The modern Macedonian language belongs to the eastern sub-branch of the South Slavic branch of the Slavic branch of the Indo-European family of languages. The closest relative of Macedonian is Bulgarian, with which it is mutually intelligible. Following that, the next closest languages are Serbian, Bosnian and Croatian. Macedonian and its neighbours form a dialect continuum, with the Bulgarian standard based on the more eastern dialects and Macedonian based on the more western ones. It also includes the Torlakian dialect group that is intermediate between Bulgarian, Macedonian and Serbia, comprising some of the northernmost dialects of Macedonian as well as varieties spoken in southern Serbia.

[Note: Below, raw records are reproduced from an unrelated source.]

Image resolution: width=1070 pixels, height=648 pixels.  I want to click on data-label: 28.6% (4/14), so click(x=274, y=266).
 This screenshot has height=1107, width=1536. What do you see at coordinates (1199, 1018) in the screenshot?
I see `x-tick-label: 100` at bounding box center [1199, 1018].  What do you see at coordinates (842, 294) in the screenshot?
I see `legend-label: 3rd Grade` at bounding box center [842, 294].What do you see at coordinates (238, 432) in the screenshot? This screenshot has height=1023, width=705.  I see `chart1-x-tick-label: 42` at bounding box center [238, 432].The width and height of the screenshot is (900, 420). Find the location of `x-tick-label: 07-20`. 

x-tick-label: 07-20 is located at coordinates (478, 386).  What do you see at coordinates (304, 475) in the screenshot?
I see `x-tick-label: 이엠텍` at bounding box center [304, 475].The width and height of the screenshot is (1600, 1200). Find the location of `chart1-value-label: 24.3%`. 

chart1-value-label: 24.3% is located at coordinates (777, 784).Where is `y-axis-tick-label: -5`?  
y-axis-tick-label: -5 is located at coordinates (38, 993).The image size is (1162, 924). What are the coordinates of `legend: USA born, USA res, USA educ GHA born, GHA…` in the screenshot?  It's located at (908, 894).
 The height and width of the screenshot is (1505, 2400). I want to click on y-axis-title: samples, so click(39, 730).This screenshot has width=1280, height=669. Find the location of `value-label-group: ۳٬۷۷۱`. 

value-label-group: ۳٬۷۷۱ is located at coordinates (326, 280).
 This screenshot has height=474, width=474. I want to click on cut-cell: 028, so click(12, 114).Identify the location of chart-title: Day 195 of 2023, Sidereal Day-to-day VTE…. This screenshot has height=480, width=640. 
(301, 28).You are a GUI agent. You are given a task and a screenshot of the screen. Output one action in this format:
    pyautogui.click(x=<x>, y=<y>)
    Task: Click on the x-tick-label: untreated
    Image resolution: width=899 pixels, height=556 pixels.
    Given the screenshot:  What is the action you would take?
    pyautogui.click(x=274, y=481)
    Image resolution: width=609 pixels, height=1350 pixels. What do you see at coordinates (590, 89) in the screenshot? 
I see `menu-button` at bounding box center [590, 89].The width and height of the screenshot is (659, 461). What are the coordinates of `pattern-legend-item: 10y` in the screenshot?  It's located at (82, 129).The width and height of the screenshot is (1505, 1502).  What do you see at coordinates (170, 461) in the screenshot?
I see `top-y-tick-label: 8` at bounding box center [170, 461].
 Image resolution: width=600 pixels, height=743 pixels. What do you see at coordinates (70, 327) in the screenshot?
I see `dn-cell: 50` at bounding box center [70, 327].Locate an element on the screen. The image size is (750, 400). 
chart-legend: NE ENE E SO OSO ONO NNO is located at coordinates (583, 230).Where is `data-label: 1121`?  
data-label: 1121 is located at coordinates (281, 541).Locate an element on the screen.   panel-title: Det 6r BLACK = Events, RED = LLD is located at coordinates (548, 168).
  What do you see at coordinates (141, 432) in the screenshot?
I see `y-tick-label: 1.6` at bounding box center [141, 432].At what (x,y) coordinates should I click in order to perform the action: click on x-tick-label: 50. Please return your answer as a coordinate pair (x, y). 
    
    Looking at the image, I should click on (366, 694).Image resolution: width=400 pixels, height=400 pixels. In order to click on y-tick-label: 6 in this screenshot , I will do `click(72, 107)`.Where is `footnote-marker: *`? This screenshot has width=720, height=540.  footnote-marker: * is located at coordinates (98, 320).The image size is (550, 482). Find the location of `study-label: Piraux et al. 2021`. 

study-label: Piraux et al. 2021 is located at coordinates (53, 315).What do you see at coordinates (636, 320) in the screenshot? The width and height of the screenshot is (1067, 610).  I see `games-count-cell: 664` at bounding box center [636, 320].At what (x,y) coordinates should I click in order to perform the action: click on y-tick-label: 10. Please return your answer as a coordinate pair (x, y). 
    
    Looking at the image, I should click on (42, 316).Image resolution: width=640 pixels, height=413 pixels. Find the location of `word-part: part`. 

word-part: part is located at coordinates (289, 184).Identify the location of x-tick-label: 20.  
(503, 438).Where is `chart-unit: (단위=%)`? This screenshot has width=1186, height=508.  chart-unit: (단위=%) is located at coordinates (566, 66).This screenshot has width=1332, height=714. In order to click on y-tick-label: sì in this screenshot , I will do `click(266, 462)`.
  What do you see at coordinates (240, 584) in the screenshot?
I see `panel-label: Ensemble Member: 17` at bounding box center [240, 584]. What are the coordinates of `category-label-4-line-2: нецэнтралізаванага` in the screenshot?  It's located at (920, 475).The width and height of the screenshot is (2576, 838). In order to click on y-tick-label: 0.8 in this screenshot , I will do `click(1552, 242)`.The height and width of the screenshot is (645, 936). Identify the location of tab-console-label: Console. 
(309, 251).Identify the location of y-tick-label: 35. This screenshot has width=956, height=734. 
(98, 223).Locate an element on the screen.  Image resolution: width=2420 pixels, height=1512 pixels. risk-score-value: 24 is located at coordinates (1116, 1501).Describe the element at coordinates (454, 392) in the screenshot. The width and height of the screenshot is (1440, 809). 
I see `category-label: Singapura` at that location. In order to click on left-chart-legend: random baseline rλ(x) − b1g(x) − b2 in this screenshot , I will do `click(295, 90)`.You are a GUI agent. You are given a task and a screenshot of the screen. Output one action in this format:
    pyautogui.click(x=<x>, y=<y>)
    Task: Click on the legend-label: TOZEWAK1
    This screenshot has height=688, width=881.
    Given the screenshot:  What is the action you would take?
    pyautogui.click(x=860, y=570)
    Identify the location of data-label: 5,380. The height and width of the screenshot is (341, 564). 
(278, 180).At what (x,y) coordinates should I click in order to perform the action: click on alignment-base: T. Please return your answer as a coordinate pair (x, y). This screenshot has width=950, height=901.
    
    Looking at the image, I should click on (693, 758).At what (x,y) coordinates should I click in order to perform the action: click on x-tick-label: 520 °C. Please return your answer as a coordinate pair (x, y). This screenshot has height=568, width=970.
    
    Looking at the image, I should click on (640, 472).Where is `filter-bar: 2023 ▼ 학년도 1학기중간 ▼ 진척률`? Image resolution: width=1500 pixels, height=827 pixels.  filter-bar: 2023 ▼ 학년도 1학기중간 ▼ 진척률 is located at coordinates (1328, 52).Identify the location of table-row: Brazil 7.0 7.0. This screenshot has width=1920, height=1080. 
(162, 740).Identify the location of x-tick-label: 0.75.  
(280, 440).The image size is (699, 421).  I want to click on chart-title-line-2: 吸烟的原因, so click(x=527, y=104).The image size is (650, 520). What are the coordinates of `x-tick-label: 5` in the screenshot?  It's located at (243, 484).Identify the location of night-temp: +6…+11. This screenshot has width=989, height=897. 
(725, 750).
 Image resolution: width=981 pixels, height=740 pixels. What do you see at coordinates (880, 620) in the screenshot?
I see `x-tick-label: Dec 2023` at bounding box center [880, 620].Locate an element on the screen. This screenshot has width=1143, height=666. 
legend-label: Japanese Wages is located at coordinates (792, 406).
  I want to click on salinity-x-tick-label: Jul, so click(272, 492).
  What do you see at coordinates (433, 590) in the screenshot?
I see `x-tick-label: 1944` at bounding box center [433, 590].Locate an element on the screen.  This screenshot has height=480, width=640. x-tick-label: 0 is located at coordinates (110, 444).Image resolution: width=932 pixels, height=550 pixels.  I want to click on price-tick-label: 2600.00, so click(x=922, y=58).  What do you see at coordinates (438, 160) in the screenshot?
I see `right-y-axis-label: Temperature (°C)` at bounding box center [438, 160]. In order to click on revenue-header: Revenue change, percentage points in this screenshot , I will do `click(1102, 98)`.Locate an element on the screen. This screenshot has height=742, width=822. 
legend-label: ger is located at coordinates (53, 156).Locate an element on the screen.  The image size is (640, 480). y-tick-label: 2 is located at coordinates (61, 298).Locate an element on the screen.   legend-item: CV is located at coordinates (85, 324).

Together with its immediate Slavic neighbours, Macedonian also forms a constituent language of the Balkan Sprachbund, a group of languages which share typological, grammatical and lexical features based on geographical convergence, rather than genetic proximity. Its other principal members are Romanian, Greek and Albanian, all of which belong to different genetic branches of the Indo-European family of languages (Romanian is a Romance language, while Greek and Albanian each comprise their own separate branches). Macedonian and Bulgarian are the only Slavic languages that don't use noun cases (except for the vocative, and apart from some traces of once living inflections still found scattered throughout the languages). They are also the only Slavic languages with any definite articles (there are three: unspecified, proximate and distal). This last feature is shared with Romanian, Greek, and Albanian.